# What the task asks
Could you set down exactly the lines of the data below, starting at the one that holds "Prodotti (97, 109)" and ending at the one that holds "Bahamas Food Tours (64, 2245)", both included, and only those?

# Available records

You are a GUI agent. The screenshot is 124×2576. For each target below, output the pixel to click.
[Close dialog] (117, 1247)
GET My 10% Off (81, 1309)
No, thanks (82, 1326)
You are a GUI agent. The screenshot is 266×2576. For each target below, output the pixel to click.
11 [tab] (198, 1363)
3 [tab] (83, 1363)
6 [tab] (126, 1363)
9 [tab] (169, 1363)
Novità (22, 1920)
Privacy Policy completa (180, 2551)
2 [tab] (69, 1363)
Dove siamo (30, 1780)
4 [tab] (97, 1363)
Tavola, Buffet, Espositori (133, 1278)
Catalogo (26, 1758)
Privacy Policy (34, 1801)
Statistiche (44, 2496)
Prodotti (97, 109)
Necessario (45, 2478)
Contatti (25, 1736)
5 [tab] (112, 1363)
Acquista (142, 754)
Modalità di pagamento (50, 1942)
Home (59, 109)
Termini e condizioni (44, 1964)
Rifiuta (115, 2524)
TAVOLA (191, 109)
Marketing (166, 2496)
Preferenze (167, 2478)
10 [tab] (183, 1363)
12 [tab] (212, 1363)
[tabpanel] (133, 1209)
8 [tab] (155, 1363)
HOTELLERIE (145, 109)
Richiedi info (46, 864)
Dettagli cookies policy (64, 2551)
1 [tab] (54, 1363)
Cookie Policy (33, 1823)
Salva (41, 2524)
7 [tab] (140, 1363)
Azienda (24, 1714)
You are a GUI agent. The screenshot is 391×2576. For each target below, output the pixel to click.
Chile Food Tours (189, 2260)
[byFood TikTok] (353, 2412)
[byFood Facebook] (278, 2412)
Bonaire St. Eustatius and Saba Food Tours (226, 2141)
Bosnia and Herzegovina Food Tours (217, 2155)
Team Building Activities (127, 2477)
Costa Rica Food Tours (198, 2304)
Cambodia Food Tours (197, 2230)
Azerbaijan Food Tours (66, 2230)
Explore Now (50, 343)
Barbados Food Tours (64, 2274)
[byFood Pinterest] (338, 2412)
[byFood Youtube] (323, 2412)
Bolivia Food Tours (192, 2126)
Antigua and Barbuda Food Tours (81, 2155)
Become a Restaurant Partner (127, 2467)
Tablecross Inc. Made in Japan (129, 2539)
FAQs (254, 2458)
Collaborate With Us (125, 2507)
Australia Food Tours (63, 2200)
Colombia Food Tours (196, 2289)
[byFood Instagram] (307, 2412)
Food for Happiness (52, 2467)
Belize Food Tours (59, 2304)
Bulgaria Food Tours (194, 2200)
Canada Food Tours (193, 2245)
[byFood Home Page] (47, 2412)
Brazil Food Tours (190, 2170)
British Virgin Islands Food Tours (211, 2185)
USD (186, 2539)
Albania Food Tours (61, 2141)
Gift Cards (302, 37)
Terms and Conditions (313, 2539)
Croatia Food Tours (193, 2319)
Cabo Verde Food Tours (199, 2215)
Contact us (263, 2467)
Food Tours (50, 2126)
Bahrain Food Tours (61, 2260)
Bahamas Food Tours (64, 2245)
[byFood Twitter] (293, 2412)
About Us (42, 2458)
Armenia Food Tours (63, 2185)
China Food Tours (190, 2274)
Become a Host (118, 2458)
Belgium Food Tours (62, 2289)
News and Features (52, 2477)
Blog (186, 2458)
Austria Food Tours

# Solved problem
Prodotti (97, 109)
Necessario (45, 2478)
Contatti (25, 1736)
5 [tab] (112, 1363)
Acquista (142, 754)
Modalità di pagamento (50, 1942)
Home (59, 109)
Termini e condizioni (44, 1964)
Rifiuta (115, 2524)
TAVOLA (191, 109)
Marketing (166, 2496)
Preferenze (167, 2478)
10 [tab] (183, 1363)
12 [tab] (212, 1363)
[tabpanel] (133, 1209)
8 [tab] (155, 1363)
HOTELLERIE (145, 109)
Richiedi info (46, 864)
Dettagli cookies policy (64, 2551)
1 [tab] (54, 1363)
Cookie Policy (33, 1823)
Salva (41, 2524)
7 [tab] (140, 1363)
Azienda (24, 1714)
You are a GUI agent. The screenshot is 391×2576. For each target below, output the pixel to click.
Chile Food Tours (189, 2260)
[byFood TikTok] (353, 2412)
[byFood Facebook] (278, 2412)
Bonaire St. Eustatius and Saba Food Tours (226, 2141)
Bosnia and Herzegovina Food Tours (217, 2155)
Team Building Activities (127, 2477)
Costa Rica Food Tours (198, 2304)
Cambodia Food Tours (197, 2230)
Azerbaijan Food Tours (66, 2230)
Explore Now (50, 343)
Barbados Food Tours (64, 2274)
[byFood Pinterest] (338, 2412)
[byFood Youtube] (323, 2412)
Bolivia Food Tours (192, 2126)
Antigua and Barbuda Food Tours (81, 2155)
Become a Restaurant Partner (127, 2467)
Tablecross Inc. Made in Japan (129, 2539)
FAQs (254, 2458)
Collaborate With Us (125, 2507)
Australia Food Tours (63, 2200)
Colombia Food Tours (196, 2289)
[byFood Instagram] (307, 2412)
Food for Happiness (52, 2467)
Belize Food Tours (59, 2304)
Bulgaria Food Tours (194, 2200)
Canada Food Tours (193, 2245)
[byFood Home Page] (47, 2412)
Brazil Food Tours (190, 2170)
British Virgin Islands Food Tours (211, 2185)
USD (186, 2539)
Albania Food Tours (61, 2141)
Gift Cards (302, 37)
Terms and Conditions (313, 2539)
Croatia Food Tours (193, 2319)
Cabo Verde Food Tours (199, 2215)
Contact us (263, 2467)
Food Tours (50, 2126)
Bahrain Food Tours (61, 2260)
Bahamas Food Tours (64, 2245)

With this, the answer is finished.